Features

‘Pardesi’ to ‘Paintra’: The mysterious dancers of Anurag Kashyap

Whether it is The Twilight Players in a pub in Paharganj or the breakdancer in the ghats of Benaras, the filmmaker has a penchant for dancers popping up in unexpected places

Sankhayan Ghosh

In the song 'Paintra' from Anurag Kashyap's Mukkabaaz, playing currently in theatres, a guy (Ankit Singh) break-dances with abandon in the ghats of Benaras. It is a part of the film's hero Shravan Kumar's(Vineet Kumar Singh) training montage scene. It brings to mind the trio of dancers (Twilight Players) from Kashyap's 2009 film Dev.D. They groove coolly to the song 'Pardesi' in a neon-lit pub in Paharganj, Delhi, as Dev(Abhay Deol), the protagonist, in self-destructive mode, downs one tequila shot after another.

The writer-director has always found ways to incorporate song and dance in his films that seem natural — whether it is Nawazuddin Siddiqui as the star singer of a brass band in Dev.D, and Mukkabaaz; or Piyush Mishra as Prithvi Bana, a jester who writes and sings politically charged songs in Gulaal; or the Mithun Chakraborty-impersonator in Gangs of Wasseypur 1These appearances are more realistic in the sense that they seem to be a part of the place the scenes are set in — a wedding, a funeral, an election campaign.

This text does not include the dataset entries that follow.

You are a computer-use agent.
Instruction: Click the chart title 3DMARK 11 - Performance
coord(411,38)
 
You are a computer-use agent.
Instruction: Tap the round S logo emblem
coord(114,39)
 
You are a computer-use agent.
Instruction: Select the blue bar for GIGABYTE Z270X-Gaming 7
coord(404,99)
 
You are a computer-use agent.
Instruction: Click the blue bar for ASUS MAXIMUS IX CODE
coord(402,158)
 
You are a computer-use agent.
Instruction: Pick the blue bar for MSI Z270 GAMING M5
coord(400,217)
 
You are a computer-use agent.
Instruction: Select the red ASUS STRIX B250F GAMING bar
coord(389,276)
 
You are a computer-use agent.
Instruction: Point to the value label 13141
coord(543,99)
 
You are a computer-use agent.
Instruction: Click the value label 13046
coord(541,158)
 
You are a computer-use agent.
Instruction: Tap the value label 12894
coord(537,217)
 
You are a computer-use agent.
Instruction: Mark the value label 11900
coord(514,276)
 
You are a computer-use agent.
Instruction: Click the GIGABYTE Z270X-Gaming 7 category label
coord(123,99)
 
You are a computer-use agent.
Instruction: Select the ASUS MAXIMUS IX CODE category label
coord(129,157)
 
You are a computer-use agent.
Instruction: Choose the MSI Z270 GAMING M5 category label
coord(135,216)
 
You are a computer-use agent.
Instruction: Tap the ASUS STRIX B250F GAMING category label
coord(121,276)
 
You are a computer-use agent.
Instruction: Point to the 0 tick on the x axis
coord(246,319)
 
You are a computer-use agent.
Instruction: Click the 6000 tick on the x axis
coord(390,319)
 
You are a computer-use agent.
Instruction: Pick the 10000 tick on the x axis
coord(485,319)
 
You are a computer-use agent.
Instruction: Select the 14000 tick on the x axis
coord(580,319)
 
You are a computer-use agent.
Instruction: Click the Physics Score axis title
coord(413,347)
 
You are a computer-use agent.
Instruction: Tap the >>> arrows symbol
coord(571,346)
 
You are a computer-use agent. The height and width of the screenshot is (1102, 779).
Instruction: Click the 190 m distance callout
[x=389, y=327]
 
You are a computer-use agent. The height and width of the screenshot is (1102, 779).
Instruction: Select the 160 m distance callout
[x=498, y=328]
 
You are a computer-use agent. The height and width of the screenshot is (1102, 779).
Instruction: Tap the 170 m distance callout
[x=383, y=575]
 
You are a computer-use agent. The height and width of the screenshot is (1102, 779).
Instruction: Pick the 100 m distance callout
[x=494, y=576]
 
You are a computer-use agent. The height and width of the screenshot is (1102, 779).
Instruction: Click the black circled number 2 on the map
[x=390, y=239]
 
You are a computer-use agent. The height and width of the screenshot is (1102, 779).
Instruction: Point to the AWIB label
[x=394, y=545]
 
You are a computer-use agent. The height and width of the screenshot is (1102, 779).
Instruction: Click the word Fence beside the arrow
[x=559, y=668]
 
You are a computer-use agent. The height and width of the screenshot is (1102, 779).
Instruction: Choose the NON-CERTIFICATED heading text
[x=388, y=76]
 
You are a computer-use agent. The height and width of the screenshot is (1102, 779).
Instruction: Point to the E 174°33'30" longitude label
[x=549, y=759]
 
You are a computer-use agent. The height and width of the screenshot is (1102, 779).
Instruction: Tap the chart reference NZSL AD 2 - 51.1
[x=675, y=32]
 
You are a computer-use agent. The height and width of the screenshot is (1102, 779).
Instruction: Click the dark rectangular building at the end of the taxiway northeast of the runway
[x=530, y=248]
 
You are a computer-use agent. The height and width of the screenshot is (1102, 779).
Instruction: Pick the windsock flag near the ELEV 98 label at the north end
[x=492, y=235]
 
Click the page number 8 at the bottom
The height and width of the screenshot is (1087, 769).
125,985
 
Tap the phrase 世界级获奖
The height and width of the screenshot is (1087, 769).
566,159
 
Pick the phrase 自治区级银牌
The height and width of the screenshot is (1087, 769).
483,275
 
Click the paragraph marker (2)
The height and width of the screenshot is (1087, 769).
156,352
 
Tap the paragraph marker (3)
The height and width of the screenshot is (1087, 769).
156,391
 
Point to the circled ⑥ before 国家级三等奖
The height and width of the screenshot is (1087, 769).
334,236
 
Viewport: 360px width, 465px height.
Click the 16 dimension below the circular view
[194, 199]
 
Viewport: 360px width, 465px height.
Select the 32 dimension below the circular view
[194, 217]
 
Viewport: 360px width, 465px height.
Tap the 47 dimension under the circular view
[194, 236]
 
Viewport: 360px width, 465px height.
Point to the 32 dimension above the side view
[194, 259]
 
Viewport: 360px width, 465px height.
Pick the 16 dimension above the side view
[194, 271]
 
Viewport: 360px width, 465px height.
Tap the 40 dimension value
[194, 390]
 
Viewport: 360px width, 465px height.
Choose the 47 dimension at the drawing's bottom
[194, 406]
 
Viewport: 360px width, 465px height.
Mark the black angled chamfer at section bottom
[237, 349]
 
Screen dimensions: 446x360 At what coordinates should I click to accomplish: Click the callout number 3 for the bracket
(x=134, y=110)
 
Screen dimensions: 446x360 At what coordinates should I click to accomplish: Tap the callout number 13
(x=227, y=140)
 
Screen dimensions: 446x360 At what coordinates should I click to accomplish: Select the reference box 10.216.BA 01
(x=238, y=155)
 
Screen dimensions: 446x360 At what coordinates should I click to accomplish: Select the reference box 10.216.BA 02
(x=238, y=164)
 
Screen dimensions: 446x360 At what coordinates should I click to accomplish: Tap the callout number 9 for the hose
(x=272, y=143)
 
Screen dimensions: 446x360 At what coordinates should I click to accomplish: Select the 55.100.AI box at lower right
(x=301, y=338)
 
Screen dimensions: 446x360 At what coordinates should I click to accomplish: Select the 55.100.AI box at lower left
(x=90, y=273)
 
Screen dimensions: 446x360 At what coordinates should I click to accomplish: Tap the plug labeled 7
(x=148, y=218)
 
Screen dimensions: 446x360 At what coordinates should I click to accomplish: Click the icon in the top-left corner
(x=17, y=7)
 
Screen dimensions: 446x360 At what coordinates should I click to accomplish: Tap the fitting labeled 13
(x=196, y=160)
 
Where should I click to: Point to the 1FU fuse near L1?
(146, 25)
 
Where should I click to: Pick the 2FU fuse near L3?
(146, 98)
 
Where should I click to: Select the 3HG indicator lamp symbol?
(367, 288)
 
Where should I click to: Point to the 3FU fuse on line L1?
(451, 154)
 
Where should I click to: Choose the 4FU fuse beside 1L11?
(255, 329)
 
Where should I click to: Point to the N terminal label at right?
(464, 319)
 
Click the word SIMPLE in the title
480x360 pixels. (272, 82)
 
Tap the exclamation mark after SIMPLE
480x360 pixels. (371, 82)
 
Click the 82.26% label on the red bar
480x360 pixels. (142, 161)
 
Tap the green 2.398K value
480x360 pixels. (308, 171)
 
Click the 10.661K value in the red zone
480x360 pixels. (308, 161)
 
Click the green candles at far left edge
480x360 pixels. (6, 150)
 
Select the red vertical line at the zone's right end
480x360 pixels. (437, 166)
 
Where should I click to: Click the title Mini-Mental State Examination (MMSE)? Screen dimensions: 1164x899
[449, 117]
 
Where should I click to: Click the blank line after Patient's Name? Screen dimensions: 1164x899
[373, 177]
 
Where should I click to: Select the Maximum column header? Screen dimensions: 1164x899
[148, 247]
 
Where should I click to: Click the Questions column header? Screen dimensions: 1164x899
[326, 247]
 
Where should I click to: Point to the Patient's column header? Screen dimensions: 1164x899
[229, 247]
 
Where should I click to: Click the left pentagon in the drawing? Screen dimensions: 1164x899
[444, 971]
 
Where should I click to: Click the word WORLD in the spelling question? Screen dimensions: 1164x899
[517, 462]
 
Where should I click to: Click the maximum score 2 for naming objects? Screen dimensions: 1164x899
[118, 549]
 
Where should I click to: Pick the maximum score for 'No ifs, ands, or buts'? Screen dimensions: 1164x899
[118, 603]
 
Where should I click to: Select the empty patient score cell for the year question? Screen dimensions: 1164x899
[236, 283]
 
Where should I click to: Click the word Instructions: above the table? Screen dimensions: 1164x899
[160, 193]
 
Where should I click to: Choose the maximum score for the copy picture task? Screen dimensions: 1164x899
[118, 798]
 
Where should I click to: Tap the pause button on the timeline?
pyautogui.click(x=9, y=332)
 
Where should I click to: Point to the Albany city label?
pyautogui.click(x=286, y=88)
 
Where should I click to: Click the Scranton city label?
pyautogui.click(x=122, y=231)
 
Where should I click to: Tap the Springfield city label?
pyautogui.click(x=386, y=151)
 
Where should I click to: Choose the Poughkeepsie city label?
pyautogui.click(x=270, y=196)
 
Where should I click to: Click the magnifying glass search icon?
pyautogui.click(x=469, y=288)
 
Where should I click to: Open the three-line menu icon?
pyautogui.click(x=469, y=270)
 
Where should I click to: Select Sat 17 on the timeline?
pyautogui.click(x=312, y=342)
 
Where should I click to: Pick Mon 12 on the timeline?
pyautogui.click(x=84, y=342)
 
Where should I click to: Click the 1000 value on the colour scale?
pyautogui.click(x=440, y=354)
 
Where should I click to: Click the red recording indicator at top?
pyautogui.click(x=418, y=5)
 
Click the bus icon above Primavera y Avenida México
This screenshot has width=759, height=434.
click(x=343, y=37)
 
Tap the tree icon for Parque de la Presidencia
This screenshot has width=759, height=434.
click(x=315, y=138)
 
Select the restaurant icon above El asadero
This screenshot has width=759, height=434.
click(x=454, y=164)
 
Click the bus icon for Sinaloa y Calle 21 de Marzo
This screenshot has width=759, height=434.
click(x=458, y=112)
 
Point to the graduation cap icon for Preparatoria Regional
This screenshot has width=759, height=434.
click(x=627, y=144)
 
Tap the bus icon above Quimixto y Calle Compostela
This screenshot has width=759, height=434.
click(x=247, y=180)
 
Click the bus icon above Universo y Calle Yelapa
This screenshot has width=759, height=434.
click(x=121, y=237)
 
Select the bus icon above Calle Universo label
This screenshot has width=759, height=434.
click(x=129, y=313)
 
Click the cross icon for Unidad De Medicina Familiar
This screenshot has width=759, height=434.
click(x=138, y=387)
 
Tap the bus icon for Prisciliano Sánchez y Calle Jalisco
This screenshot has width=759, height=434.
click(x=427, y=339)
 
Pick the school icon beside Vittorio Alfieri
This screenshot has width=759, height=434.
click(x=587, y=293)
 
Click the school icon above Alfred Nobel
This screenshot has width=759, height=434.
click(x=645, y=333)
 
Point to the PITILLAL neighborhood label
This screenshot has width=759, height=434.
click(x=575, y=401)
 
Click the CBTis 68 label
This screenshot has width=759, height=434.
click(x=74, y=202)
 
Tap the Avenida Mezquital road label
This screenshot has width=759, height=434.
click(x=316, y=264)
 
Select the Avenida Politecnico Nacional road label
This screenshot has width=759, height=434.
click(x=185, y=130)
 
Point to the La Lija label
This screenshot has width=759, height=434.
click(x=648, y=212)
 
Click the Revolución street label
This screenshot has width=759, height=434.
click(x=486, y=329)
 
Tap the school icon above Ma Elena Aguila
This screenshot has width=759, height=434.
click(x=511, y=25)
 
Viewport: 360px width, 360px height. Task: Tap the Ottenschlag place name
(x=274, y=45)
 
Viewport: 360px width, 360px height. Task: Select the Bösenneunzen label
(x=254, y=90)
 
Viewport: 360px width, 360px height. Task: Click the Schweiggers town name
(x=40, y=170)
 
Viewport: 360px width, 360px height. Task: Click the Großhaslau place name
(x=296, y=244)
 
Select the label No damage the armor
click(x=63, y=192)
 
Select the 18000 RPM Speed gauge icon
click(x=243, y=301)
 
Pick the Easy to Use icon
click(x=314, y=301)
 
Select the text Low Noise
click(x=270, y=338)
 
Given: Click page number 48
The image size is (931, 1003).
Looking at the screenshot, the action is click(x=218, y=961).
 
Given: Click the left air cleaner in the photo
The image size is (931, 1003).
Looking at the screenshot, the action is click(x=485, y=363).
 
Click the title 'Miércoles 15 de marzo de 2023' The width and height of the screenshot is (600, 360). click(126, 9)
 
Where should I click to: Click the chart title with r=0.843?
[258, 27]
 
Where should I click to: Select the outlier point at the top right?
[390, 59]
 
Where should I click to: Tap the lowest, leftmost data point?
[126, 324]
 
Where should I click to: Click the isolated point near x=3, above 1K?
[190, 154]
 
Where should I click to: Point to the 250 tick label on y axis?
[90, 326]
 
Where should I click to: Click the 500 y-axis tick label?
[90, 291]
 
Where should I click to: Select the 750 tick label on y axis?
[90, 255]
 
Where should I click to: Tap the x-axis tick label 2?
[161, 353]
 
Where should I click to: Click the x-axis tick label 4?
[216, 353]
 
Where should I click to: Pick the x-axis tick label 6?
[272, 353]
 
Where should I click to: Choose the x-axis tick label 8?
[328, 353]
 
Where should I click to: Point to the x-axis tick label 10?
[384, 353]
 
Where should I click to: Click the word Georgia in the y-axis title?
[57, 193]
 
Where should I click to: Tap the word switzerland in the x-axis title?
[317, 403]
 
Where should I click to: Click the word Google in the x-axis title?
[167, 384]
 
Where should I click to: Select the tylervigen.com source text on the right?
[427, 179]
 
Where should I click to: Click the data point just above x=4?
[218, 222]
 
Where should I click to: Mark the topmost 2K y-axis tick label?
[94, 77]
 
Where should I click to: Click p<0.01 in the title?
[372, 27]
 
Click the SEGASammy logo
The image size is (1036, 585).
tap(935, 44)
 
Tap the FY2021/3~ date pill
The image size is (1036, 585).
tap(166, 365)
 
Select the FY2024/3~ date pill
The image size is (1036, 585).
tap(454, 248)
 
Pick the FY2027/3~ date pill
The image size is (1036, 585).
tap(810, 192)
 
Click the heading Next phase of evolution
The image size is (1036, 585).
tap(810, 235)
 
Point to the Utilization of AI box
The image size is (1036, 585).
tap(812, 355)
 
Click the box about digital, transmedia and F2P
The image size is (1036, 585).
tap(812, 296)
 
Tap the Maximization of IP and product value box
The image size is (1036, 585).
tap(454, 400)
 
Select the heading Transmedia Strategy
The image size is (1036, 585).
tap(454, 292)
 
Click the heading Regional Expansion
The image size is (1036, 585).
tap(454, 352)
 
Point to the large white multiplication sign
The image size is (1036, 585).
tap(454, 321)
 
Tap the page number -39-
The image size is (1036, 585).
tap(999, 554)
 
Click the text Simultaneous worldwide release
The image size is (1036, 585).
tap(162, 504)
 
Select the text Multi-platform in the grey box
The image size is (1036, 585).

The "dancing characters" in 'Pardesi'(they appear later as well in the song 'Saali Khushi') and 'Paintra' are more otherworldly. They pop up in unexpected places, their roles in the narrative not so obvious: Singh, in T-shirt and track pants, befits a dance studio rather than the banks of the Ganges, and the three brothers from Dev.D, dressed in hats and three-piece suits, seem to have been transported from another place, another era. "Yes, those are spontaneous choices I make not because the film needs them but because I discovered them at last moment and somehow wanted to put them out there and improvise," says Kashyap.

During the filming of Mukkabaaz, Kashyap had found Singh rehearsing all by himself by the ghats in the evening. He had met The Twilight Players in London, hung out with them, saw their videos and decided to use them in Dev.D. "They just become, kind of, witnesses to the story," he says.